Exercise data Start Marker

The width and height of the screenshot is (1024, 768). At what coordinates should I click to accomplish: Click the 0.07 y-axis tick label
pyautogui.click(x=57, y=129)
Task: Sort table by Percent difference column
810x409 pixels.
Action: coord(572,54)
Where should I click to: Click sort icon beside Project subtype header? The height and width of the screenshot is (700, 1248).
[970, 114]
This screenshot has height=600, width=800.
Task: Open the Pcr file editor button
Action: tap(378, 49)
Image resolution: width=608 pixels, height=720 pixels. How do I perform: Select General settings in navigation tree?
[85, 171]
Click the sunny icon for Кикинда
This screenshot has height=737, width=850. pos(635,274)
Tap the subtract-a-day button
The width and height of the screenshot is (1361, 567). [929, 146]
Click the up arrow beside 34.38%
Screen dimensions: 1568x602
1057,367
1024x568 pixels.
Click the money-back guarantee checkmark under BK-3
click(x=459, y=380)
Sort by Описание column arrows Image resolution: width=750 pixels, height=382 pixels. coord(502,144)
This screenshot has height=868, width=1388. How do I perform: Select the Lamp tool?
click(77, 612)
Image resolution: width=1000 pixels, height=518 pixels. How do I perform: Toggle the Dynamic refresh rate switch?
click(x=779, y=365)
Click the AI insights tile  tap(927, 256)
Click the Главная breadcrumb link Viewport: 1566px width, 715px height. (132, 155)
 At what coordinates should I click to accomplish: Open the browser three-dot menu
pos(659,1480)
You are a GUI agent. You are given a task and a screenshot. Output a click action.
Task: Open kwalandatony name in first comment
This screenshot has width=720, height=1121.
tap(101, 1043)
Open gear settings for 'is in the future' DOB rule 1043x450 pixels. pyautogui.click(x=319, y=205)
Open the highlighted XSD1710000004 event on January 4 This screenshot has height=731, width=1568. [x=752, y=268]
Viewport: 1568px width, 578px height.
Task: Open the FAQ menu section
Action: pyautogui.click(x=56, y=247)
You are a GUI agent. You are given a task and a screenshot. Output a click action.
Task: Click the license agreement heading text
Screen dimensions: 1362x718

Exercise data End Marker

- [Your instructions]: Each record above is to be restated word for word.

- [Exercise answer]:
The width and height of the screenshot is (1024, 768). At what coordinates should I click to accomplish: Click the 0.07 y-axis tick label
pyautogui.click(x=57, y=129)
Task: Sort table by Percent difference column
810x409 pixels.
Action: coord(572,54)
Where should I click to: Click sort icon beside Project subtype header? The height and width of the screenshot is (700, 1248).
[970, 114]
This screenshot has height=600, width=800.
Task: Open the Pcr file editor button
Action: tap(378, 49)
Image resolution: width=608 pixels, height=720 pixels. How do I perform: Select General settings in navigation tree?
[85, 171]
Click the sunny icon for Кикинда
This screenshot has height=737, width=850. pos(635,274)
Tap the subtract-a-day button
The width and height of the screenshot is (1361, 567). [929, 146]
Click the up arrow beside 34.38%
Screen dimensions: 1568x602
1057,367
1024x568 pixels.
Click the money-back guarantee checkmark under BK-3
click(x=459, y=380)
Sort by Описание column arrows Image resolution: width=750 pixels, height=382 pixels. coord(502,144)
This screenshot has height=868, width=1388. How do I perform: Select the Lamp tool?
click(77, 612)
Image resolution: width=1000 pixels, height=518 pixels. How do I perform: Toggle the Dynamic refresh rate switch?
click(x=779, y=365)
Click the AI insights tile  tap(927, 256)
Click the Главная breadcrumb link Viewport: 1566px width, 715px height. (132, 155)
 At what coordinates should I click to accomplish: Open the browser three-dot menu
pos(659,1480)
You are a GUI agent. You are given a task and a screenshot. Output a click action.
Task: Open kwalandatony name in first comment
This screenshot has width=720, height=1121.
tap(101, 1043)
Open gear settings for 'is in the future' DOB rule 1043x450 pixels. pyautogui.click(x=319, y=205)
Open the highlighted XSD1710000004 event on January 4 This screenshot has height=731, width=1568. [x=752, y=268]
Viewport: 1568px width, 578px height.
Task: Open the FAQ menu section
Action: pyautogui.click(x=56, y=247)
You are a GUI agent. You are given a task and a screenshot. Output a click action.
Task: Click the license agreement heading text
Screen dimensions: 1362x718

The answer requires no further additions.